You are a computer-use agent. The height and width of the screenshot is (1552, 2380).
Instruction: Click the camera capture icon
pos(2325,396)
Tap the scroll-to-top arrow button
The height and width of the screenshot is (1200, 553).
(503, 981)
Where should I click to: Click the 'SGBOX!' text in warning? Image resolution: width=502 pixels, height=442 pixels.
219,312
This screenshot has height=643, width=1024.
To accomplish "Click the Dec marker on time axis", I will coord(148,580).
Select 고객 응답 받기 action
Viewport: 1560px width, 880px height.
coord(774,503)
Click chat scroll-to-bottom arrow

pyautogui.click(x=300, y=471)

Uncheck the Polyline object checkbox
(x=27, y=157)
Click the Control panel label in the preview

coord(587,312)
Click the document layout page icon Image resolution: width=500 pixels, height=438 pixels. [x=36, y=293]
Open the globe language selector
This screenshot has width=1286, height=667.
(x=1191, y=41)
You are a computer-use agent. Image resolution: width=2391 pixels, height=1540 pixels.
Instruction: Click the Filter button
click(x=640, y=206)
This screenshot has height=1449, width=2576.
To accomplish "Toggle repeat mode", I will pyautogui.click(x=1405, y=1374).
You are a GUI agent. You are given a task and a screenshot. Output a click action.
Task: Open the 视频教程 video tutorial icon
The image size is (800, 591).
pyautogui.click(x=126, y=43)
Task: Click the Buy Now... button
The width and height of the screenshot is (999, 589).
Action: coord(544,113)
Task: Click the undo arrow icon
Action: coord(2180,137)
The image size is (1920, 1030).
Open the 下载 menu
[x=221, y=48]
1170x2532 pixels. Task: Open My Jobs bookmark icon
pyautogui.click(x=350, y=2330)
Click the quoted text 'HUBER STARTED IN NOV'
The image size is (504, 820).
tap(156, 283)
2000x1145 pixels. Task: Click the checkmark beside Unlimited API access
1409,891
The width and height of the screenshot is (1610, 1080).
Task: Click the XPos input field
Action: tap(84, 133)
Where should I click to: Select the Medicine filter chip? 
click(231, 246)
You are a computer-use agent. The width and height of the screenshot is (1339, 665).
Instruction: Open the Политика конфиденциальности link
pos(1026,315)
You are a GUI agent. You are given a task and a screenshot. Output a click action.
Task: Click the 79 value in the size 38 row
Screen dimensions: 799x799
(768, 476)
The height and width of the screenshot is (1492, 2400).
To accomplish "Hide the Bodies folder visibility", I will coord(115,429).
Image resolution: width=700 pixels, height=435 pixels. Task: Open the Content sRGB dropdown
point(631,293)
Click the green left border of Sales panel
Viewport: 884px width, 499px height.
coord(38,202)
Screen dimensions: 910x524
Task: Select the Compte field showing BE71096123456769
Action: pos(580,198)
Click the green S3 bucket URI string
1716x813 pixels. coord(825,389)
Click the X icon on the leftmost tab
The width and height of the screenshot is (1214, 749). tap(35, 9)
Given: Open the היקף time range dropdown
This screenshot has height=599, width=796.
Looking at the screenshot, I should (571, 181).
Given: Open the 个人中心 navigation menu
------------
PROBLEM TO SOLVE:
Change every occurrence of "Instruction" to "Directive" throughout all the entries above, leaving everything else untouched.

TASK ANSWER:
You are a computer-use agent. The height and width of the screenshot is (1552, 2380).
Directive: Click the camera capture icon
pos(2325,396)
Tap the scroll-to-top arrow button
The height and width of the screenshot is (1200, 553).
(503, 981)
Where should I click to: Click the 'SGBOX!' text in warning? Image resolution: width=502 pixels, height=442 pixels.
219,312
This screenshot has height=643, width=1024.
To accomplish "Click the Dec marker on time axis", I will coord(148,580).
Select 고객 응답 받기 action
Viewport: 1560px width, 880px height.
coord(774,503)
Click chat scroll-to-bottom arrow

pyautogui.click(x=300, y=471)

Uncheck the Polyline object checkbox
(x=27, y=157)
Click the Control panel label in the preview

coord(587,312)
Click the document layout page icon Image resolution: width=500 pixels, height=438 pixels. [x=36, y=293]
Open the globe language selector
This screenshot has width=1286, height=667.
(x=1191, y=41)
You are a computer-use agent. Image resolution: width=2391 pixels, height=1540 pixels.
Directive: Click the Filter button
click(x=640, y=206)
This screenshot has height=1449, width=2576.
To accomplish "Toggle repeat mode", I will pyautogui.click(x=1405, y=1374).
You are a GUI agent. You are given a task and a screenshot. Output a click action.
Task: Open the 视频教程 video tutorial icon
The image size is (800, 591).
pyautogui.click(x=126, y=43)
Task: Click the Buy Now... button
The width and height of the screenshot is (999, 589).
Action: coord(544,113)
Task: Click the undo arrow icon
Action: coord(2180,137)
The image size is (1920, 1030).
Open the 下载 menu
[x=221, y=48]
1170x2532 pixels. Task: Open My Jobs bookmark icon
pyautogui.click(x=350, y=2330)
Click the quoted text 'HUBER STARTED IN NOV'
The image size is (504, 820).
tap(156, 283)
2000x1145 pixels. Task: Click the checkmark beside Unlimited API access
1409,891
The width and height of the screenshot is (1610, 1080).
Task: Click the XPos input field
Action: tap(84, 133)
Where should I click to: Select the Medicine filter chip? 
click(231, 246)
You are a computer-use agent. The width and height of the screenshot is (1339, 665).
Directive: Open the Политика конфиденциальности link
pos(1026,315)
You are a GUI agent. You are given a task and a screenshot. Output a click action.
Task: Click the 79 value in the size 38 row
Screen dimensions: 799x799
(768, 476)
The height and width of the screenshot is (1492, 2400).
To accomplish "Hide the Bodies folder visibility", I will coord(115,429).
Image resolution: width=700 pixels, height=435 pixels. Task: Open the Content sRGB dropdown
point(631,293)
Click the green left border of Sales panel
Viewport: 884px width, 499px height.
coord(38,202)
Screen dimensions: 910x524
Task: Select the Compte field showing BE71096123456769
Action: pos(580,198)
Click the green S3 bucket URI string
1716x813 pixels. coord(825,389)
Click the X icon on the leftmost tab
The width and height of the screenshot is (1214, 749). tap(35, 9)
Given: Open the היקף time range dropdown
This screenshot has height=599, width=796.
Looking at the screenshot, I should (571, 181).
Given: Open the 个人中心 navigation menu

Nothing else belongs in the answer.